START Supplied data
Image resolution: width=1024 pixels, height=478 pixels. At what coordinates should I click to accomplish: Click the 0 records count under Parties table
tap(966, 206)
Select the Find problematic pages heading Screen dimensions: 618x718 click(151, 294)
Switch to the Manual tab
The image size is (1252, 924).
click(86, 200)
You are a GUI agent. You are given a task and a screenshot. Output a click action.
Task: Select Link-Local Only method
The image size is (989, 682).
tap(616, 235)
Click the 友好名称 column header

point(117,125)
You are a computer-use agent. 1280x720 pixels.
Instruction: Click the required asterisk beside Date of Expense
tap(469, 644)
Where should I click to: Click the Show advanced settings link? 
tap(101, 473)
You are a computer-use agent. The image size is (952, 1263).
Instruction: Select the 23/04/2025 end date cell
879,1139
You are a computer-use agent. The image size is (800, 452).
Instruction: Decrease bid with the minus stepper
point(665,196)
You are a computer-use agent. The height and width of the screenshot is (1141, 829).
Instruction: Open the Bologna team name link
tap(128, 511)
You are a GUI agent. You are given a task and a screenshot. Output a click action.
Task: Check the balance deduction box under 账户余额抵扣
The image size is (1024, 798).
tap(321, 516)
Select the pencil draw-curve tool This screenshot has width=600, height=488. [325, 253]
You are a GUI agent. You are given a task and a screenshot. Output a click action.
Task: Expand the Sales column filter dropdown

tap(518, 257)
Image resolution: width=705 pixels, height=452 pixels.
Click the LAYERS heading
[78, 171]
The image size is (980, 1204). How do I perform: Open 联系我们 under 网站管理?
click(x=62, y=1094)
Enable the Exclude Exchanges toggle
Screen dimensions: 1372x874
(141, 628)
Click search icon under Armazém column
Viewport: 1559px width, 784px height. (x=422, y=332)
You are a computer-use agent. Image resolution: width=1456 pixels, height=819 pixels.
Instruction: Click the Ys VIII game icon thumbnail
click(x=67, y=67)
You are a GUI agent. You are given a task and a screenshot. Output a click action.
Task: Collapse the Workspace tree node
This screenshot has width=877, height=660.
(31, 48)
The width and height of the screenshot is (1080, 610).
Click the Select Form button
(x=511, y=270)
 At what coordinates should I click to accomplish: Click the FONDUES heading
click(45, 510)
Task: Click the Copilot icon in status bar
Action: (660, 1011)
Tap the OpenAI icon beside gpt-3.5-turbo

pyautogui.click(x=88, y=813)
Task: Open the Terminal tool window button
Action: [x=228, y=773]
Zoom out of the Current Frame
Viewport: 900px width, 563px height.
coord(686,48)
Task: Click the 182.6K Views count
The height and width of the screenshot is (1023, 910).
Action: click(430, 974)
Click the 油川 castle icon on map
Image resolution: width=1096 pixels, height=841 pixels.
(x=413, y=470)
END Supplied data
### Task to complete
Your reply should be the material above, repeated word for word.

### Solution to this exercise
Image resolution: width=1024 pixels, height=478 pixels. At what coordinates should I click to accomplish: Click the 0 records count under Parties table
tap(966, 206)
Select the Find problematic pages heading Screen dimensions: 618x718 click(151, 294)
Switch to the Manual tab
The image size is (1252, 924).
click(86, 200)
You are a GUI agent. You are given a task and a screenshot. Output a click action.
Task: Select Link-Local Only method
The image size is (989, 682).
tap(616, 235)
Click the 友好名称 column header

point(117,125)
You are a computer-use agent. 1280x720 pixels.
Instruction: Click the required asterisk beside Date of Expense
tap(469, 644)
Where should I click to: Click the Show advanced settings link? 
tap(101, 473)
You are a computer-use agent. The image size is (952, 1263).
Instruction: Select the 23/04/2025 end date cell
879,1139
You are a computer-use agent. The image size is (800, 452).
Instruction: Decrease bid with the minus stepper
point(665,196)
You are a computer-use agent. The height and width of the screenshot is (1141, 829).
Instruction: Open the Bologna team name link
tap(128, 511)
You are a GUI agent. You are given a task and a screenshot. Output a click action.
Task: Check the balance deduction box under 账户余额抵扣
The image size is (1024, 798).
tap(321, 516)
Select the pencil draw-curve tool This screenshot has width=600, height=488. [325, 253]
You are a GUI agent. You are given a task and a screenshot. Output a click action.
Task: Expand the Sales column filter dropdown

tap(518, 257)
Image resolution: width=705 pixels, height=452 pixels.
Click the LAYERS heading
[78, 171]
The image size is (980, 1204). How do I perform: Open 联系我们 under 网站管理?
click(x=62, y=1094)
Enable the Exclude Exchanges toggle
Screen dimensions: 1372x874
(141, 628)
Click search icon under Armazém column
Viewport: 1559px width, 784px height. (x=422, y=332)
You are a computer-use agent. Image resolution: width=1456 pixels, height=819 pixels.
Instruction: Click the Ys VIII game icon thumbnail
click(x=67, y=67)
You are a GUI agent. You are given a task and a screenshot. Output a click action.
Task: Collapse the Workspace tree node
This screenshot has width=877, height=660.
(31, 48)
The width and height of the screenshot is (1080, 610).
Click the Select Form button
(x=511, y=270)
 At what coordinates should I click to accomplish: Click the FONDUES heading
click(45, 510)
Task: Click the Copilot icon in status bar
Action: (660, 1011)
Tap the OpenAI icon beside gpt-3.5-turbo

pyautogui.click(x=88, y=813)
Task: Open the Terminal tool window button
Action: [x=228, y=773]
Zoom out of the Current Frame
Viewport: 900px width, 563px height.
coord(686,48)
Task: Click the 182.6K Views count
The height and width of the screenshot is (1023, 910).
Action: click(430, 974)
Click the 油川 castle icon on map
Image resolution: width=1096 pixels, height=841 pixels.
(x=413, y=470)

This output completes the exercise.